- _Exercise description_
The span to copy runs from the line containing "Instruction: Open X-axis" to the last line below. Copy it exactly, with nothing else.

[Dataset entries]
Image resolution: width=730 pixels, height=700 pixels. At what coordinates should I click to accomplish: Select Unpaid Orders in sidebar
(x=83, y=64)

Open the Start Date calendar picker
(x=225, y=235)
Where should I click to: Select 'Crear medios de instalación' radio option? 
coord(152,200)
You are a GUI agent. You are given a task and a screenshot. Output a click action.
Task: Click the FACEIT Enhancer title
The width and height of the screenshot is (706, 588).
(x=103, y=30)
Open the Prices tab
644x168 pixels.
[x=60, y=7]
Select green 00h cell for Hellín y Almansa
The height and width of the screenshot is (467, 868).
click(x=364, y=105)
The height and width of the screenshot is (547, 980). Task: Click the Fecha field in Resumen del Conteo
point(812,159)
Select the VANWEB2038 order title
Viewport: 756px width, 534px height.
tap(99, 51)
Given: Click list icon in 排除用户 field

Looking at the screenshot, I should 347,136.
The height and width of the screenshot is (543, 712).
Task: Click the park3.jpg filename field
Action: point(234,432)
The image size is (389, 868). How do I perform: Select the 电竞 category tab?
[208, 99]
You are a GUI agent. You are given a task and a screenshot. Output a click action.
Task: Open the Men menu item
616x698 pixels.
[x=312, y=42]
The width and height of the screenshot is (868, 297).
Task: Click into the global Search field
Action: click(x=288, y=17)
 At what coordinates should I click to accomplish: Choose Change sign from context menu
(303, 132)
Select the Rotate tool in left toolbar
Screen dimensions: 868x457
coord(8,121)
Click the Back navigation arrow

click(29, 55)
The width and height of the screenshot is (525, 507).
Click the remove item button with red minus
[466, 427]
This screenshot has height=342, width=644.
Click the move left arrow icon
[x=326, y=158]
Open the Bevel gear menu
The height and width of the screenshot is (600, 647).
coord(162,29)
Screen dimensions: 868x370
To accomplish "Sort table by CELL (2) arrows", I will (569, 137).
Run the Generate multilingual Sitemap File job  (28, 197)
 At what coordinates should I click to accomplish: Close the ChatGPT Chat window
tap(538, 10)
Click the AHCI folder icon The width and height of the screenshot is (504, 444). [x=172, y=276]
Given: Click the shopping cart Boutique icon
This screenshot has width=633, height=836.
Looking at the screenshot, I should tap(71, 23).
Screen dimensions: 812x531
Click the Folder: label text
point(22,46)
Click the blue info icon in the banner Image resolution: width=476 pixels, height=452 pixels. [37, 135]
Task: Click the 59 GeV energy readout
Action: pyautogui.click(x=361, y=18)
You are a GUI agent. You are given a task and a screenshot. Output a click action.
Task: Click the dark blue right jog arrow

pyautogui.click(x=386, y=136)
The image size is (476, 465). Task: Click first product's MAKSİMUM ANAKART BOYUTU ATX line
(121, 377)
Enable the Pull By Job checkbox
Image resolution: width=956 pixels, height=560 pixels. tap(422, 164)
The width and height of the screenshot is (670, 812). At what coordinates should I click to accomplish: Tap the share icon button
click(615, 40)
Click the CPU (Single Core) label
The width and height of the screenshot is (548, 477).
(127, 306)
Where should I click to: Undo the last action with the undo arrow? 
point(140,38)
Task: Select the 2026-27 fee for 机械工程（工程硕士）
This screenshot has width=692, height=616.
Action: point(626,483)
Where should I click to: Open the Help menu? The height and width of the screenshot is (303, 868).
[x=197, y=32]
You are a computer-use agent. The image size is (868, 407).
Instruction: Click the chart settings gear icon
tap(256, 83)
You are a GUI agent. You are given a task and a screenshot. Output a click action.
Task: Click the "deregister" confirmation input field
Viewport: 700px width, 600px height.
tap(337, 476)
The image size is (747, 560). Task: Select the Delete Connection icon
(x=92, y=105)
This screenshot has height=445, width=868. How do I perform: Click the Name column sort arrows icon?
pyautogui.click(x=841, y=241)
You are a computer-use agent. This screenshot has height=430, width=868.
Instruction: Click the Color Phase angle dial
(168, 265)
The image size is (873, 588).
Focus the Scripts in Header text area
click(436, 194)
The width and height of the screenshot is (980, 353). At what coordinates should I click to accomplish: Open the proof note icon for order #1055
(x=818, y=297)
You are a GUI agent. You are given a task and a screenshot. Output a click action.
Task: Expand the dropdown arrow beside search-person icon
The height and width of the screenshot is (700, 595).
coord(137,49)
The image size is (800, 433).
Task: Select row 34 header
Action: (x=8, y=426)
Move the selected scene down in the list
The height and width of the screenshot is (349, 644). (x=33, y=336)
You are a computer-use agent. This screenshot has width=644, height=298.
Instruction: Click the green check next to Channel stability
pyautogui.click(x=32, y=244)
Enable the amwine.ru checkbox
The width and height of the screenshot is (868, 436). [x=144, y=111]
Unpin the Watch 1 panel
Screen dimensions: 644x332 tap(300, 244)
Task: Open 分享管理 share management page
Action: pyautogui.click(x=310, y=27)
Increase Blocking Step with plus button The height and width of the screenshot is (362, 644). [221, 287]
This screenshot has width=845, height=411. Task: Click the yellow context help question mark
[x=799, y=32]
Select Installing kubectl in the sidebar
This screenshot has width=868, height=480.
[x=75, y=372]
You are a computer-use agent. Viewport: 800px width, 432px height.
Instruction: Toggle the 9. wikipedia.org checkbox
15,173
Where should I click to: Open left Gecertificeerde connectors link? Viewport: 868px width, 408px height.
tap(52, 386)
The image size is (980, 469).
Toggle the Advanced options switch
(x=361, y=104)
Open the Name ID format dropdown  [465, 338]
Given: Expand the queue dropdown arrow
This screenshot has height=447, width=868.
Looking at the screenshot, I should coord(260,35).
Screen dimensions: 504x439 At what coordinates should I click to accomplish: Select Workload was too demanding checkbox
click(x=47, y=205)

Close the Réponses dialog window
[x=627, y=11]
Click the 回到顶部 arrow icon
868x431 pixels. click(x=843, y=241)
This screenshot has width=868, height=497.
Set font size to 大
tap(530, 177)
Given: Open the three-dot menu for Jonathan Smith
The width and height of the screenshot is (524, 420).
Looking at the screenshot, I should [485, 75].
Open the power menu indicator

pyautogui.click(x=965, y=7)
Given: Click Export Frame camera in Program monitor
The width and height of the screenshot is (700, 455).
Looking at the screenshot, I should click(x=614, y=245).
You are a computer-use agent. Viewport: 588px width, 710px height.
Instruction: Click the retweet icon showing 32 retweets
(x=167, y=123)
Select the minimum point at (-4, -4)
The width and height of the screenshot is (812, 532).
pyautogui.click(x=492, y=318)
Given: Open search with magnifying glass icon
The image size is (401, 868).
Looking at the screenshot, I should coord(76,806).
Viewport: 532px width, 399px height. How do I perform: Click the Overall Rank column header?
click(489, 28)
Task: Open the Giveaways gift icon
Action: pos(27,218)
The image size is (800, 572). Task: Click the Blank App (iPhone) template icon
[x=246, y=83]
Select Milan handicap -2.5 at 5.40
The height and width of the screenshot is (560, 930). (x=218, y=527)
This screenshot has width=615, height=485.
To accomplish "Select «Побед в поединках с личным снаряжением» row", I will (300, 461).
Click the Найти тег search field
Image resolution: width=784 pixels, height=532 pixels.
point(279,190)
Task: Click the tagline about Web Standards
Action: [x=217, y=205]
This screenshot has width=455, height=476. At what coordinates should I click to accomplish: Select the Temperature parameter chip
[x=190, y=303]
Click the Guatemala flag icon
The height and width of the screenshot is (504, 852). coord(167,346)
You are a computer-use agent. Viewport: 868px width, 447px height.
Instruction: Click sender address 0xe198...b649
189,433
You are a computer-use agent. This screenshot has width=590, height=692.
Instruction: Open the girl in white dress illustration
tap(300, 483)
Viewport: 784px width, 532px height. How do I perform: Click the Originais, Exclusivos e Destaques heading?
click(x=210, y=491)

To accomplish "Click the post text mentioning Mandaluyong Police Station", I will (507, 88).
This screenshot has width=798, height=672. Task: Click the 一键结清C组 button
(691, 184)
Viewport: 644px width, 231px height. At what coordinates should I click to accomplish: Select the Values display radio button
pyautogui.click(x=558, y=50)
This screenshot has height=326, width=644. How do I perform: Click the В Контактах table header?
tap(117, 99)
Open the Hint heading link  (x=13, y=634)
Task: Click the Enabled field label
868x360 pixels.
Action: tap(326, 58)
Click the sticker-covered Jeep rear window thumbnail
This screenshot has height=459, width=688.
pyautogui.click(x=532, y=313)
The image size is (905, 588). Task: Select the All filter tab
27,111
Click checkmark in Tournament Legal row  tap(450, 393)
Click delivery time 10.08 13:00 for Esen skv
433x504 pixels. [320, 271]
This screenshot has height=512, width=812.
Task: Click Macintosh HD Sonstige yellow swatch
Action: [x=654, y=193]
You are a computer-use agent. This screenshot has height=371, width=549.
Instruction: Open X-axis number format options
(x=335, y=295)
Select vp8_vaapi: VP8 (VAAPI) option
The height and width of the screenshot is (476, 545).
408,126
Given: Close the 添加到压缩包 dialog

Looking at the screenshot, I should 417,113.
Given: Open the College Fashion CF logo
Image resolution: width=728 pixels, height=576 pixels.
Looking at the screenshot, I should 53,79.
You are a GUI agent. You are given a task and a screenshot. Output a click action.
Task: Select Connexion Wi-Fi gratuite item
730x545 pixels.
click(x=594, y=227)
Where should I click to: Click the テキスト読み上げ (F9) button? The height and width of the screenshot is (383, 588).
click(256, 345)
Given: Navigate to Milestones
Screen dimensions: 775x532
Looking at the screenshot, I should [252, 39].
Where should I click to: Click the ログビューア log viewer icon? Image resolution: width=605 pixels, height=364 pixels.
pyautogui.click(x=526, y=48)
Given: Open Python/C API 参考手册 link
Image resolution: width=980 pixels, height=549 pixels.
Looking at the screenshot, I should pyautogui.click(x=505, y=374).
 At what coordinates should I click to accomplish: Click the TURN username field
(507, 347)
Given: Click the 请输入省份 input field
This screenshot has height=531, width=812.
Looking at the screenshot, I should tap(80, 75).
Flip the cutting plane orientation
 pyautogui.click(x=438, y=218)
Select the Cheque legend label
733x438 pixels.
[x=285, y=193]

- _Response box_
Instruction: Open X-axis number format options
(x=335, y=295)
Select vp8_vaapi: VP8 (VAAPI) option
The height and width of the screenshot is (476, 545).
408,126
Given: Close the 添加到压缩包 dialog

Looking at the screenshot, I should 417,113.
Given: Open the College Fashion CF logo
Image resolution: width=728 pixels, height=576 pixels.
Looking at the screenshot, I should 53,79.
You are a GUI agent. You are given a task and a screenshot. Output a click action.
Task: Select Connexion Wi-Fi gratuite item
730x545 pixels.
click(x=594, y=227)
Where should I click to: Click the テキスト読み上げ (F9) button? The height and width of the screenshot is (383, 588).
click(256, 345)
Given: Navigate to Milestones
Screen dimensions: 775x532
Looking at the screenshot, I should [252, 39].
Where should I click to: Click the ログビューア log viewer icon? Image resolution: width=605 pixels, height=364 pixels.
pyautogui.click(x=526, y=48)
Given: Open Python/C API 参考手册 link
Image resolution: width=980 pixels, height=549 pixels.
Looking at the screenshot, I should pyautogui.click(x=505, y=374).
 At what coordinates should I click to accomplish: Click the TURN username field
(507, 347)
Given: Click the 请输入省份 input field
This screenshot has height=531, width=812.
Looking at the screenshot, I should tap(80, 75).
Flip the cutting plane orientation
 pyautogui.click(x=438, y=218)
Select the Cheque legend label
733x438 pixels.
[x=285, y=193]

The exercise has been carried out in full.